Bosnia has a complex system of governance which has at least three separate levels of police which operate independently of each other with no clear chain of command.

A Peaceful Evacuation

The migrants were due to go to Salakovac, near Mostar, some 100 kilometres south of Sarajevo. There, they were to be rehoused in a former refugee camp, set up after the 1990s Balkans wars which has been refashioned to take in around 300 people.

Peter Van Der Auweraert, who heads the Bosnia mission of the International Organization for Migrations (IOM), told AFP the migrants had complied peacefully with the Sarajevo evacuation order.

“There was no violence or incidents … people left voluntarily,” he said, indicating that the situation in the camp had been getting steadily worse. “The number of tents was growing, it was raining this week, the hygienic and health situation was really very bad.”

Government figures indicate 4,000 migrants have arrived in Bosnia this year, with between 80 and 150 people entering daily from Montenegro and Serbia this month. The IOM puts the figure at closer to 3,600, of whom 2,500 are still in the country.

The numbers are by no means comparable with the hundreds of thousands of people who took the so-called Balkans route in 2015 before it was closed in March 2016. But that route avoided Bosnia’s mountainous terrain.

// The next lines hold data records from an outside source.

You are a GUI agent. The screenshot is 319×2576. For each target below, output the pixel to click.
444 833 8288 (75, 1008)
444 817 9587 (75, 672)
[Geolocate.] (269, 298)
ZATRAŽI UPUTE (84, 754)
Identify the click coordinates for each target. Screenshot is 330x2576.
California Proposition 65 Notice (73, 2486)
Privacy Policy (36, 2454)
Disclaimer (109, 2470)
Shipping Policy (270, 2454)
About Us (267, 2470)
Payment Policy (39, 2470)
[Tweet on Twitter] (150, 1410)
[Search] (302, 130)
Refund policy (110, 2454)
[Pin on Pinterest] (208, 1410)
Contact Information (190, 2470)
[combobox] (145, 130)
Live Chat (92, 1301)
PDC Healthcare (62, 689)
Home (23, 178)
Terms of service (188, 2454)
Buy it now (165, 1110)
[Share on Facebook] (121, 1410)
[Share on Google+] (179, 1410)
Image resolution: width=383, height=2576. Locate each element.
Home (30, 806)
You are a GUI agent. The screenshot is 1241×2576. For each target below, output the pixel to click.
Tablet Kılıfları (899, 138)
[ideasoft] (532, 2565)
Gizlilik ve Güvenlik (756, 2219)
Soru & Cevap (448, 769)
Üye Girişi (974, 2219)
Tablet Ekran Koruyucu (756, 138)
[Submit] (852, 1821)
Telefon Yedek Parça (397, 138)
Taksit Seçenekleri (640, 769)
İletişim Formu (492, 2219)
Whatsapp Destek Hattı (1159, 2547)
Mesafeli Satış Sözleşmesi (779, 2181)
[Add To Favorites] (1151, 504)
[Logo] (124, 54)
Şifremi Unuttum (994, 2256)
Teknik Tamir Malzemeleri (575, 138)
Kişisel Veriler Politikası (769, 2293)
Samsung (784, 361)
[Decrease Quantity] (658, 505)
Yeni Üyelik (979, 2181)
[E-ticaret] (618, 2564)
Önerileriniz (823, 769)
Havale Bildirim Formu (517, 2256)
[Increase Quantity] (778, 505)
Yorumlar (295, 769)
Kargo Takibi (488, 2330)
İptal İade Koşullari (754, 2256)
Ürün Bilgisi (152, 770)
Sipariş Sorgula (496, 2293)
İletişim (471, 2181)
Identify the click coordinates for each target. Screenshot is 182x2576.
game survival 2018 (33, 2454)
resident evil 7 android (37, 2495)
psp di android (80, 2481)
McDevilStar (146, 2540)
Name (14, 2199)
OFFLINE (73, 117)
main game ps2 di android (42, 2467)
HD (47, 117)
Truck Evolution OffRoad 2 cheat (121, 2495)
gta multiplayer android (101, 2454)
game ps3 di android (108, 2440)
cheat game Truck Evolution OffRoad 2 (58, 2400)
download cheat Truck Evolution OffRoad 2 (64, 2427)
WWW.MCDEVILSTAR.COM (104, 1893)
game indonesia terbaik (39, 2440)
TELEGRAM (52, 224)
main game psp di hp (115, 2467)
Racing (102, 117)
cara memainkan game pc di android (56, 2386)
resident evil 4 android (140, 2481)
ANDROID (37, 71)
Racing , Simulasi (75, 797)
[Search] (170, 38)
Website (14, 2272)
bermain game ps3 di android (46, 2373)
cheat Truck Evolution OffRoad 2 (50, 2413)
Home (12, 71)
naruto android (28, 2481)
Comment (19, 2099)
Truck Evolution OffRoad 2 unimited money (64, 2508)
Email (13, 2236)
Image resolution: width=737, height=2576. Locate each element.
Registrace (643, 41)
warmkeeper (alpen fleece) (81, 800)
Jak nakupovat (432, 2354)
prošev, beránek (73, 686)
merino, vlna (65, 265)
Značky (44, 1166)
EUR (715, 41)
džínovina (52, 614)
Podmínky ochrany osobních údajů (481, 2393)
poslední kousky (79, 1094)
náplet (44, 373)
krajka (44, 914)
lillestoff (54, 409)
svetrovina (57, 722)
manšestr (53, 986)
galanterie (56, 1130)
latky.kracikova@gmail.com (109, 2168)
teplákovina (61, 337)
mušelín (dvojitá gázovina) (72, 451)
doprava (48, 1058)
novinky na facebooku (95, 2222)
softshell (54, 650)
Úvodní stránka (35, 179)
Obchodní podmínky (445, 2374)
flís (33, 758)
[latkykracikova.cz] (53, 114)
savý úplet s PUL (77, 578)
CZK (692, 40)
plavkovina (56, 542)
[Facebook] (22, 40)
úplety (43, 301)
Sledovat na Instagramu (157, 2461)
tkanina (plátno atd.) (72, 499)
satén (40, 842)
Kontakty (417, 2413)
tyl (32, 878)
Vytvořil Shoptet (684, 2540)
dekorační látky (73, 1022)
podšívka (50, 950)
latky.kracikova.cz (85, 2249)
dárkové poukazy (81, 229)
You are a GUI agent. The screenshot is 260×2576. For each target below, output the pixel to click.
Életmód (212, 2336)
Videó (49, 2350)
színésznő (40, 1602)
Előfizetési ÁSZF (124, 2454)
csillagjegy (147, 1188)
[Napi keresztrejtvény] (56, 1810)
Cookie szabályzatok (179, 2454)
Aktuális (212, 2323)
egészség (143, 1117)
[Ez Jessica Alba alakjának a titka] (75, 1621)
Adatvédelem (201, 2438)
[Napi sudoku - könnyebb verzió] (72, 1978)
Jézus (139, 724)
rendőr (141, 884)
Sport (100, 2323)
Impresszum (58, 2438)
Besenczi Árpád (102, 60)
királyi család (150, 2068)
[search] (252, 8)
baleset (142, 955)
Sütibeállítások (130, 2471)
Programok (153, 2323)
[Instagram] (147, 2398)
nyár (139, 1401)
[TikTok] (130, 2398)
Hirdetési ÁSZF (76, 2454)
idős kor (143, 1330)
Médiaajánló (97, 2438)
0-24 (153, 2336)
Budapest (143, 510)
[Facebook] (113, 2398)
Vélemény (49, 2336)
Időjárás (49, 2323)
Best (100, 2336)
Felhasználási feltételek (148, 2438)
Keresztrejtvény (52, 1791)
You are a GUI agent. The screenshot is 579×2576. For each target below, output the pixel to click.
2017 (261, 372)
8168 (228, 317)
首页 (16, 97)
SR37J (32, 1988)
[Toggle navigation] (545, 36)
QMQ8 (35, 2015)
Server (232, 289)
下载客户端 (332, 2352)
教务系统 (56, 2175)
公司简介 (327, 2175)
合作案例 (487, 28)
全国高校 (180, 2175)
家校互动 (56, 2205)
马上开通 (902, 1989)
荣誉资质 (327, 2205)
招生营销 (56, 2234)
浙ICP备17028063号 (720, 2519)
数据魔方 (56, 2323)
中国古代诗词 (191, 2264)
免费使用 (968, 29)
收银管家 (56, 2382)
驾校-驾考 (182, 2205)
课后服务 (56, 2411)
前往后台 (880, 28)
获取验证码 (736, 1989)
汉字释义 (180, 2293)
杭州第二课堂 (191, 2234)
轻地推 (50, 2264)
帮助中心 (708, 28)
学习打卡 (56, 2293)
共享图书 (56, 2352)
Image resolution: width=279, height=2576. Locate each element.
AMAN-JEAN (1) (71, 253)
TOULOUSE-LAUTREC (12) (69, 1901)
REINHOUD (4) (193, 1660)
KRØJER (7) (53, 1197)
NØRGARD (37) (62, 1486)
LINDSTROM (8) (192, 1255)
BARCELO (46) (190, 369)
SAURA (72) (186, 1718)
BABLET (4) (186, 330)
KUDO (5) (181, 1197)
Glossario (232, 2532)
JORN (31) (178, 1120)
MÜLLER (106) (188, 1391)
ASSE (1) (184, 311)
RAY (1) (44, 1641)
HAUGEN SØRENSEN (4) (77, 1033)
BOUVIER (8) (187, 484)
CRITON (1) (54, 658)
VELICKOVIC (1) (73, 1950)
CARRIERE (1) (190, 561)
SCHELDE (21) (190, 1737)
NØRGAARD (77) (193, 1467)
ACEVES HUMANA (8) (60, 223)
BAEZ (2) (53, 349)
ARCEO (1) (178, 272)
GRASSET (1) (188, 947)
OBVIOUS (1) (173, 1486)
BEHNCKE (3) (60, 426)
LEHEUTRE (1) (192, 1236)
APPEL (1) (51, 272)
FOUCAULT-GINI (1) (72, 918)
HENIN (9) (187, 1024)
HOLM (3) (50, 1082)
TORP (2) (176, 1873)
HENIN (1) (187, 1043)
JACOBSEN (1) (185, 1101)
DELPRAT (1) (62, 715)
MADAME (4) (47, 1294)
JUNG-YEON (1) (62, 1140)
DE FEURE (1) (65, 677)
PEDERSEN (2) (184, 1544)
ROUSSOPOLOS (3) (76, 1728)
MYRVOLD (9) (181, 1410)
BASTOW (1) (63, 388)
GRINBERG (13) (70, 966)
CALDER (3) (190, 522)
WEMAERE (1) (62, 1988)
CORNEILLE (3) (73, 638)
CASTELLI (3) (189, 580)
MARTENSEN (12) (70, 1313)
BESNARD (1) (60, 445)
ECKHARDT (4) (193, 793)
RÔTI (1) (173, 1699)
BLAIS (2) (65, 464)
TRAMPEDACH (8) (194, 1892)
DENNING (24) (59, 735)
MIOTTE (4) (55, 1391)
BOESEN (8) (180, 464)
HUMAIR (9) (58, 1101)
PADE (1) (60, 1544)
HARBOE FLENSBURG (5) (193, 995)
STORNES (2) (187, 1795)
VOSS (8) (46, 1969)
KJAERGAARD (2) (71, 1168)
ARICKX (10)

Bosnia says it does not have the means to handle a major migrant crisis with its leaders calling for both financial and technical aid from the EU and the United Nations to handle the influx.

Croatian President Kolinda Grabar-Kitarovic pledged Friday that the neighbouring EU member state would do “everything to protect its border and prevent any attempts of illegal border crossings.” She offered help to Bosnia in tackling the issue.